# [Consegna di lavoro 1]
Rispondi alle seguenti domande sul brano su Wagner e Nietzsche:
(a) In quale numero della rivista Musica scrive del Ring Adele Boghetich?
(b) Quale opera meditava Wagner a Sorrento?
(c) Secondo l'ultimo paragrafo, che cosa vuole Wagner e che cosa vuole Nietzsche?
# [Consegna di lavoro 2]
Riprendi il brano su Wagner e Nietzsche e prosegui la scrittura a partire dalla sua ultima frase.

# [Brano estratto]
┌──

Del Ring ne parla per bene Adele Boghetich nell’ultimo numero di Musica (372, Zecchini Editore). Il suo scritto illumina la natura profondamente rituale dell’operazione wagneriana. «Il Bühnenfestspiel già nel nome accoglie significati artistici complessi, dall’idea greca dei giochi alla moderna concezione di un’opera d’Arte totale, fusione di musica e azione drammatica per un Teatro nazionale che canta il tenebroso mito nordico». Non è un caso che Wagner abbia costruito Bayreuth come un tempio, una «piccola Mecca di provincia» dove il pubblico era chiamato al raccoglimento, per vivere appieno ogni suggestione offerta dal mito nordico.

Ma proprio qui emerge il paradosso, se vogliamo chiamarlo così. Nietzsche — inizialmente entusiasta sostenitore di Wagner — fu il primo a cogliere la natura profondamente religiosa, e quindi problematica, dell’operazione. Dopo l’inaugurazione del Ring cominciò a nutrire diffidenza. A Sorrento, mentre Wagner meditava il Parsifal, il filosofo intuì che il maestro stava costruendo un’etica della rinuncia, una «pietas prostrata davanti all’altare», incompatibile con l’eroismo e lo spirito dionisiaco. La critica nietzschiana è feroce: Wagner è un «romantico marcio e disperato che si prostra ai piedi della croce cristiana». Eppure, proprio questa violenza critica rivela quanto fosse potente il dispositivo wagneriano: non era arte, era culto. Non teatro, ma rito.

Forse le epoche esauste non producono nuovi orizzonti: ne riciclano di antichi. Il mito diventa un’energia di riserva, un generatore d’emergenza che restituisce simboli dove la politica fallisce. Forse il mito è un’invenzione del futuro, non un reperto del passato. Il mito non è spirituale, ma (forse) tecnologico nel senso più puro. Trasforma un’emozione privata in un sentimento collettivo, fabbrica appartenenza. La cultura lo vende come profondità; in realtà è una straordinaria macchina di semplificazione psichica. Le sue immagini durano perché risparmiano pensiero e amplificano il senso.

Nell’insofferenza di Nietzsche verso Parsifal, poi, trovo una diagnosi molto lucida: il mito, se usato come analgesico morale, infiacchisce la volontà. L’arte deve scuotere, non guarire. È qui che l’Europa si biforca: Wagner vuole un popolo consolato; Nietzsche una comunità capace di sopportare la verità senza rifugiarsi nel sacro.

└──

# [Dati forniti]
┌──

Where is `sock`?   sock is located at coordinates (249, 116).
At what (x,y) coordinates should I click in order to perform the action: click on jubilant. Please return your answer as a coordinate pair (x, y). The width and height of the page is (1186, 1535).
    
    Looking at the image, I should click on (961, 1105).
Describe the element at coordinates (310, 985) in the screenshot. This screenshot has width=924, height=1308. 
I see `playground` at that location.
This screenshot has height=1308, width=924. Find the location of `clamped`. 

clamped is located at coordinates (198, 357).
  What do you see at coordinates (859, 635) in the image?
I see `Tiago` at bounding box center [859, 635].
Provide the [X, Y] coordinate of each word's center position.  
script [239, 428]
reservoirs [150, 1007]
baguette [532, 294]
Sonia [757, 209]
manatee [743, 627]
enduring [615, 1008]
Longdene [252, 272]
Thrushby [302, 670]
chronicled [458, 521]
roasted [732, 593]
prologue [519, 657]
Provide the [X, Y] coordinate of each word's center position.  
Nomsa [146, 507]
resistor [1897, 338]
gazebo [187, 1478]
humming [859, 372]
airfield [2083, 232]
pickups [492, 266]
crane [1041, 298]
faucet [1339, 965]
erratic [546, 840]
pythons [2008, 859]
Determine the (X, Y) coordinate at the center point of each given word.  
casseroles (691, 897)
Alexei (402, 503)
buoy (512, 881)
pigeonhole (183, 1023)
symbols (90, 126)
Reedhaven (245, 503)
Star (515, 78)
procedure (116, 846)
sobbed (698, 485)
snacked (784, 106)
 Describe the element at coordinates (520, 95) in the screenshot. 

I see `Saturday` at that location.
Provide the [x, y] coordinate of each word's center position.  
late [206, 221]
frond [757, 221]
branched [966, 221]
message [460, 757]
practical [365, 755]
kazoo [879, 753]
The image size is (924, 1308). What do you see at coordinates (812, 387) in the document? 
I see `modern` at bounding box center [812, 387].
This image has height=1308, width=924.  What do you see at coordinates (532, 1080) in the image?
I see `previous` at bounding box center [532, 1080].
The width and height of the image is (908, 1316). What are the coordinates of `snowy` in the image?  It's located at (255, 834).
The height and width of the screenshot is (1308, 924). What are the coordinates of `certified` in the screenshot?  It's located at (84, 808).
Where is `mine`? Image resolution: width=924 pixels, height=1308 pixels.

└──

# [Riquadro risposta 1]
(a) Nel numero 372.
(b) Il Parsifal.
(c) Wagner vuole un popolo consolato; Nietzsche vuole una comunità capace di sopportare la verità senza rifugiarsi nel sacro.

# [Riquadro risposta 2]
Ogni civiltà produce il proprio mito terminale: l’ultimo recinto prima di un salto o di una fine. Wagner offrì alla Germania un’origine; Nietzsche le ricordò che anche le origini sono invenzioni. Noi viviamo nello stesso bivio: tra il conforto delle narrazioni che ci rassicurano e l’esercizio di guardare il presente senza cercare un appiglio nel sacro. Da questa scelta dipende ciò che diventeremo. Ma non è detto che questo non possa essere un’occasione.

Ciò che accomuna l’età ellenistica, il Romanticismo wagneriano e la nostra epoca è il ritorno al primitivo in senso alto. Non si tratta di regredire alla barbarie, ma di cercare forme archetipiche capaci di dare ordine al caos. I culti misterici ellenistici non erano superstizione rozza: erano pratiche sofisticate di iniziazione che promettevano un compimento dell’individuo. Wagner non creava folklore: costruiva una teologia estetica. E oggi, quando trattiamo l’AI come profetico, non stiamo semplicemente usando uno strumento: stiamo cercando rivelazione.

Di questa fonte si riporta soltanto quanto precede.